The 2017 Hormone Therapy Position Statement of The North American Menopause Society

The North American Menopause Society 2017 Hormone Therapy Position Statement Advisory Panel

Disclosures

The North American Menopause Society (NAMS). 2018;24(7):728-753. 

In This Article

Therapeutic Issues: Extended Use and Risks of Discontinuation

Extended use of HT may benefit women for relief of persistent VMS, prevention of bone loss and fracture, or prevention or treatment of GSM. Vasomotor symptoms have an approximately 50% chance of recurring when HT is discontinued, independent of age and duration of use.[57,58] Bone loss and fracture risk continue to progress throughout aging, as does untreated GSM. With discontinuation of HT, virtually all women will lose BMD, with increased risk of bone fractures[128,263] and excess mortality from hip fracture,[264] although no rebound in fractures was seen in WHI off-treatment,[129] and GSM will recur.

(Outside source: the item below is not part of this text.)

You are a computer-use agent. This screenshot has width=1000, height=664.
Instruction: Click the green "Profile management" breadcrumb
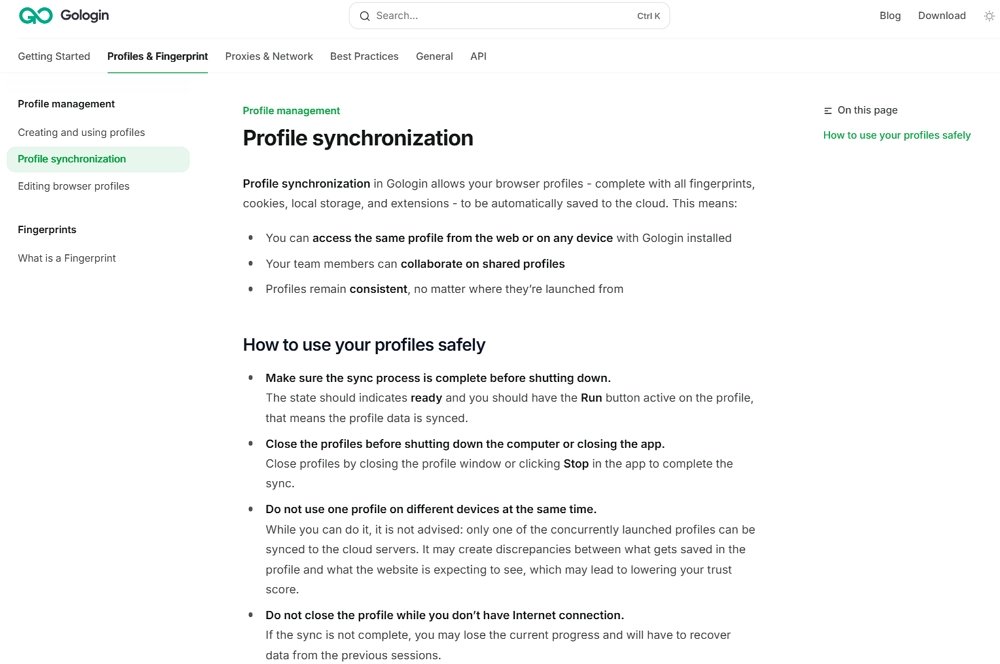click(x=291, y=110)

Concern regarding HT use centers around potential risk on the breast or CV system with initiation of HT at an age older than 60 years or more than 10 or 20 years from menopause onset and with increased duration of therapy.

In the WHI, many but not all benefits and risks did not persist beyond 5 to 7 years after therapy was stopped.[265] An elevated risk (rare absolute risk) of breast cancer persisted (HR, 1.28; 95% CI, 1.11–1.48) with CEE + MPA during a median 13-year cumulative follow-up (5.6 y of treatment plus 8.2 y of postintervention observation), but most CVD risk became neutral (Figure 1).[14] During the cumulative follow-up overall, a significant reduction in hip fracture risk persisted (HR, 0.81; 95% CI, 0.68–0.97), and a reduction in endometrial cancer risk was found (HR, 0.67; 95% CI, 0.49–0.91). For women randomized to CEE alone, the reduction in breast cancer risk became significant (HR, 0.79; 95% CI, 0.65–0.97) during the median 13-year cumulative follow-up (7.2 y of treatment plus 6.6 y of postintervention observation).[14,265]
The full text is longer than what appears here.